Not as bad as we feared

On Wednesday, Stenberg released curl 8.4.0 with fixes for two security vulnerabilities: a high-severity heap buffer overflow bug (CVE-2023-38545) and a low-severity cookie injection flaw (CVE-2023-38546).

The flaw that Stenberg provided advanced warning of is the high-severity heap buffer overflow in curl’s SOCKS5 proxy protocol implementation.

“In association with the release of curl 8.4.0, we publish a security advisory and all the details for CVE-2023-38545,” explained Stenberg.

“This problem is the worst security problem found in curl in a long time. We set it to severity HIGH.”

heap buffer overflow bug is when a program mistakenly allows more data to be written to an allocated memory region than it can hold. This causes the inputted data to overwrite other memory regions and corrupt data, leading to application crashes and, potentially, remote code execution.

While the flaw does have the potential to impact curl users, the requirements to exploit the vulnerability make it far less dangerous than initially expected, as it requires that the curl client be configured to use a SOCKS5 proxy when making connections to a remote site and for automatic redirections to be enabled.

Furthermore, there is also timing requirement to successfully exploit the flaw, requiring a slow SOCKS5 connection to the remote site.

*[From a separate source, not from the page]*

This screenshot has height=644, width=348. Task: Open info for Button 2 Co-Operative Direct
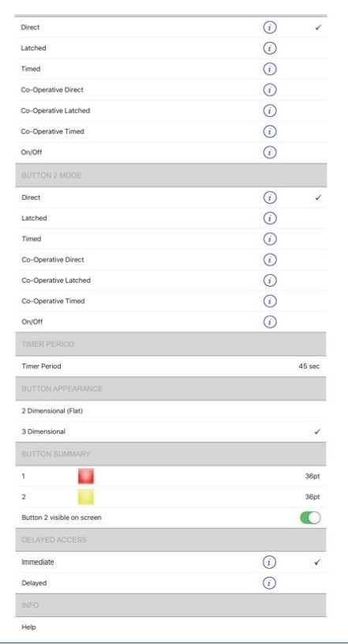click(x=270, y=259)
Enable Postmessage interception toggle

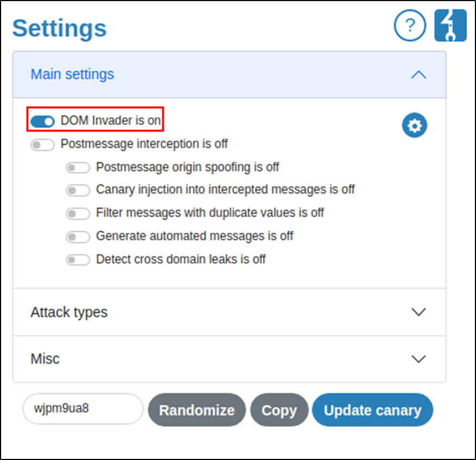[42, 145]
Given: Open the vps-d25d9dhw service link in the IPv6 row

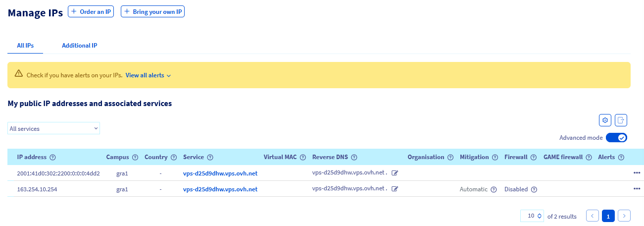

“If Curl is unable to resolve the address itself, it passes the hostname to the SOCKS5 proxy. However, the maximum length of the hostname that can be passed is 255 bytes,” explains a RedHat advisory on the flaw.

“If the hostname is longer, then Curl switches to the local name resolving and passes the resolved address only to the proxy.”

“The local variable that instructs Curl to ‘let the host resolve the name’ could obtain the wrong value during a slow SOCKS5 handshake, resulting in the too-long hostname being copied to the target buffer instead of the resolved address, which was not the intended behavior.”

To exploit this flaw, an attacker could create a website that redirects a visitor to a very long hostname (think thousands of characters), which will cause the inputted data to trigger the heap buffer overflow bug and crash the program.

While fairly easy to exploit, researchers have told BleepingComputer that the existing proof-of-concept exploits only cause curl to crash, leading to a denial of service attack rather than to code execution.

Furthermore, as most people using curl are not connecting through SOCKS5, the bug would not affect them.

Good targets for the bug

One group of people that the CVE-2023-38545 vulnerability may be useful in targeting is cybersecurity researchers and developers.

Hacker House co-founder and security researcher Matthew Hickey (aka hackerfantastic) told BleepingComputer that it’s common for cybersecurity researchers and developers to use SOCKS5 proxies to request APIs.

“It requires the use of a socks5 proxy to be enabled by the curl user, this is actually quite common when people request API’s for security testing, debugging, or other technical work – it is also common when probing Tor services using tools like curl as it typically requires a socks5 proxy to perform the request,” Hickey told BleepingComputer in a conversation.

“Likewise, the bad characters requirement is not much of an issue as the vulnerability can be triggered by a HTTP 302 response, that means the attacker is fully in control of the characters they provide and does not need to be as crafty or clever with the delivery as others imply.”

While Hickey believes this is a complex bug that will require time and effort to properly weaponize, he recommends that users upgrade to the new version to patch the flaws to be safe.

Furthermore, as more researchers carefully analyze the bug, it is possible for more sophisticated exploits to be developed that lead to code execution.